Friday, 29 de March de 2024 ISSN 1519-7670 - Ano 24 - nº 1281

Festival de Locarno: retrospectiva de Douglas Sirk, o cineasta anti-Goebbels

(Foto: Tima Miroshnichenko/ Pexels)

Um dos maiores nomes de Hollywood, Douglas Sirk, cuja carreira nos EUA começou praticamente logo depois do começo da Segunda Guerra Mundial, ficou conhecido por muito tempo como o mestre do melodrama ou novelões, que fazia o público chorar, mas sua extensa filmografia foi redescoberta e admirada pela Nouvelle Vague e por cineastas como Rainer Fassbinder e Bernardo Bertolucci. Alguns anos antes de sua morte, em 1978, o próprio Sirk, que já vivia perto de Locarno, participou do Festival, apresentando e comentando muitos de seus filmes.

Agora, passados 44 anos, o Festival de Locarno, em colaboração com as Cinematecas suíça e francesa, arquivos internacionais de cinema e documentos inéditos fornecidos por sua família pela Douglas Sirk Foundation, organizou para este 75 Festival uma vasta retrospectiva de 44 filmes, para ser exibida paralelamente a documentários e filmes inéditos sobre ele. Sirk não perde em atualidade num momento em que existem ou ressurgem em diversos países os monstros da extrema-direita e as assombrações de inspiração nazifascista. Ele mesmo deixou a Alemanha com a chegada de Hitler. Seus filmes plenos de paixão, depois de emocionar plateias de cinemas em todo mundo, inspiraram cineastas como Godard (que escreveu sobre ele no Cahiers du Cinema), Daniel Schmid, Almodóvar, John Waters, David Linch, Todd Haynes e François Ozon.

▶ **DADOS BRUTOS**:

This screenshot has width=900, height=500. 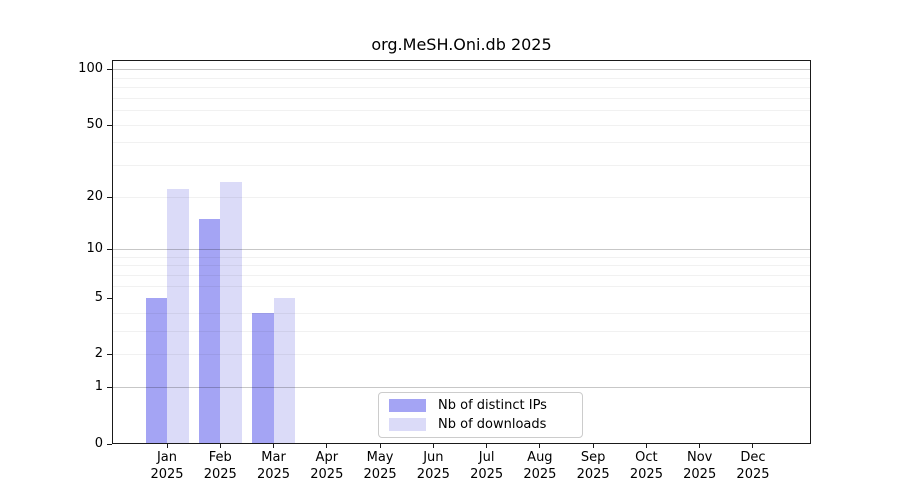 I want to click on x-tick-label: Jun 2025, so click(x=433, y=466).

▶ **OBJETIVO DA TAREFA**:
Substitua "melodrama" por "drama sentimental" na parte do texto sobre Douglas Sirk que começa em "(Foto: Tima Miroshnichenko/" e segue até "de seus filmes.", e reproduza essa parte com a troca feita. O material não tem relação com o texto sobre Douglas Sirk.

▶ **SUA SOLUÇÃO**:
(Foto: Tima Miroshnichenko/ Pexels)

Um dos maiores nomes de Hollywood, Douglas Sirk, cuja carreira nos EUA começou praticamente logo depois do começo da Segunda Guerra Mundial, ficou conhecido por muito tempo como o mestre do drama sentimental ou novelões, que fazia o público chorar, mas sua extensa filmografia foi redescoberta e admirada pela Nouvelle Vague e por cineastas como Rainer Fassbinder e Bernardo Bertolucci. Alguns anos antes de sua morte, em 1978, o próprio Sirk, que já vivia perto de Locarno, participou do Festival, apresentando e comentando muitos de seus filmes.